Study says trees will help fight global warming
WASHINGTON – The most effective way to fight global warming is to plant lots of trees, a study says. A trillion of them, maybe more.
And there’s enough room for them, Swiss scientists say. Even with existing cities and farmland, there’s enough room for new trees to cover 3.5 million square miles. That area is roughly the size of the United States.
The study calculated that over the decades, those new trees could absorb nearly 830 billion tons of heat – trapping carbon dioxide from the atmosphere. That’s about as much pollution as humans have spewed in the last 25 years.
Much of that benefit will come quickly because trees remove more carbon from the atmosphere when they are young, the study authors said. The potential for removing the most carbon is in the tropics.

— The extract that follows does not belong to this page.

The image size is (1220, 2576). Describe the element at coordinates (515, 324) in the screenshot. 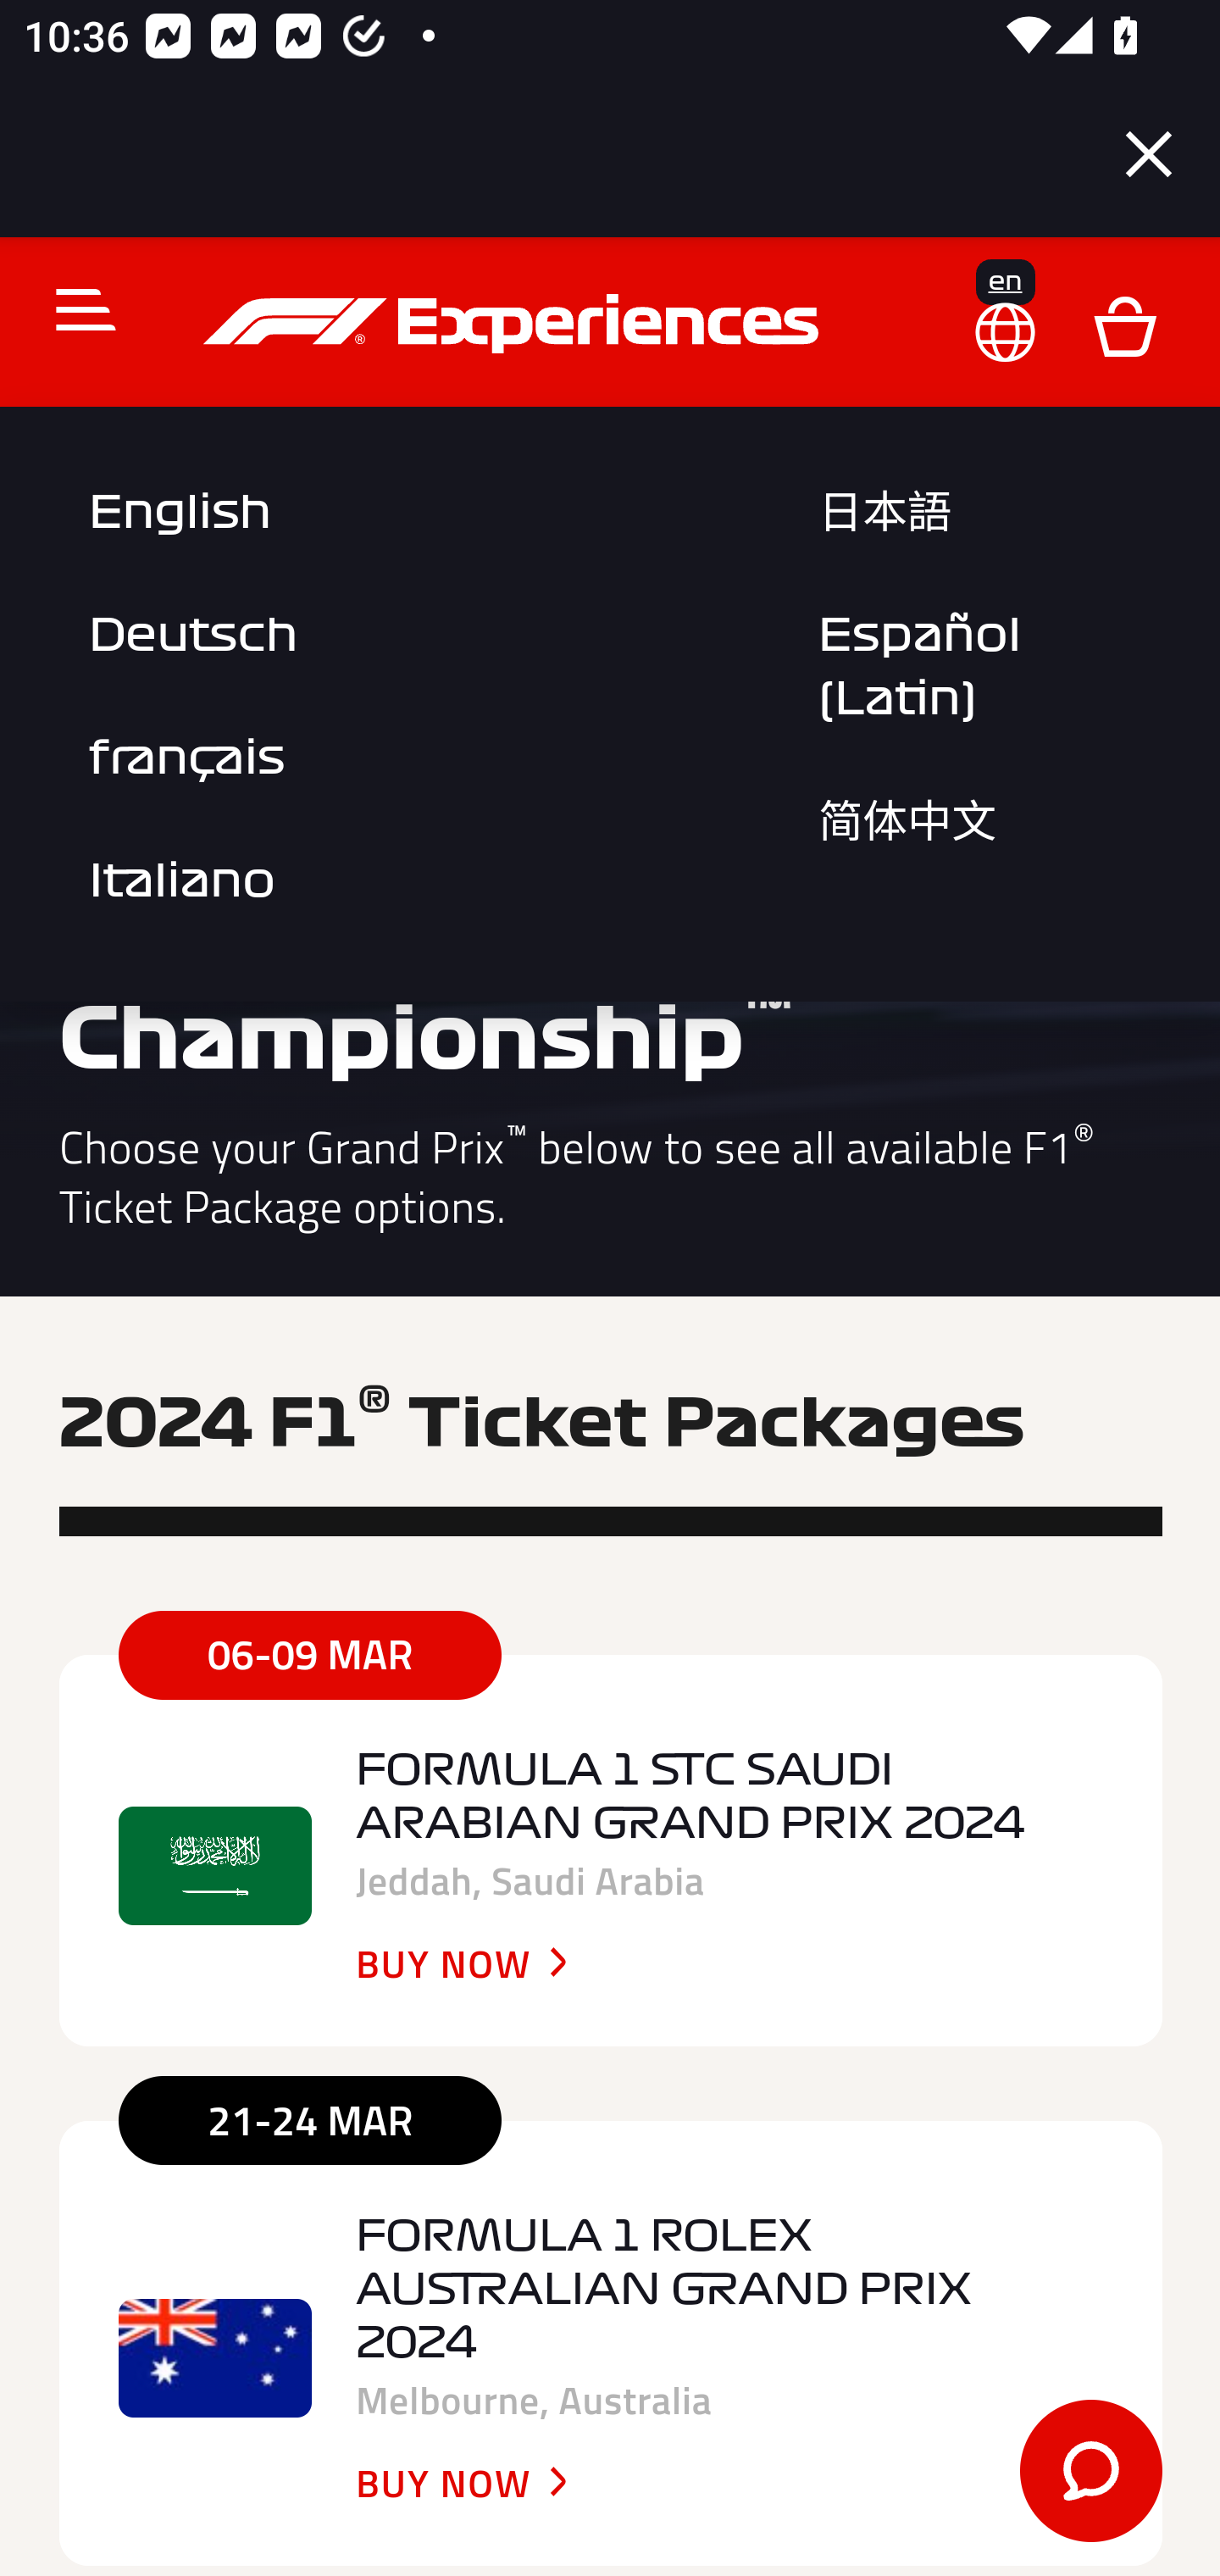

“This is by far – by thousands of times – the cheapest climate change solution” and the most effective, said study co-author Thomas Crowther, a climate change ecologist at the Swiss Federal Institute of technology in Zurich.
Six nations with the most room for tree are Russia, United States, Canada, Australia, Brazil and China.
Before his research, Crowther figured that there were more effective ways to fight climate change besides cutting emissions, such as people switching from meat-eating to vegetarian. But, he said tree planting is far more effective because trees take so much carbon dioxide out of the air.
Thomas Lovejoy, a George Mason University conservation biologist who wasn’t part of the study, called it “a good-news story” because planting trees would also help stem the loss of biodiversity.
Planting trees is not a substitute for weaning the world off burning oil, coal and gas, the chief cause of global warming, Crowther emphasized. “None of this works without emissions cuts, he said.
Nor is it easy or realistic to think that the world will go on a tree-planting binge, although many groups have started, Crowther said.
The researchers used Google Earth to see what areas could support more trees, while leaving room for people and crops. Lead author Jean-Francois Bastin estimated that there is space for at least 1 trillion trees, but it could be 1.5 trillion.
That’s on top of three trillion trees that are now on Earth already, according to earlier Crowther research.
The study’s calculations make sense, said Stanford University environmental scientist Chris Field, who wasn’t part of the study. But the question of whether it is actually feasible to restore this much forest is much more difficult,” Field said in an email.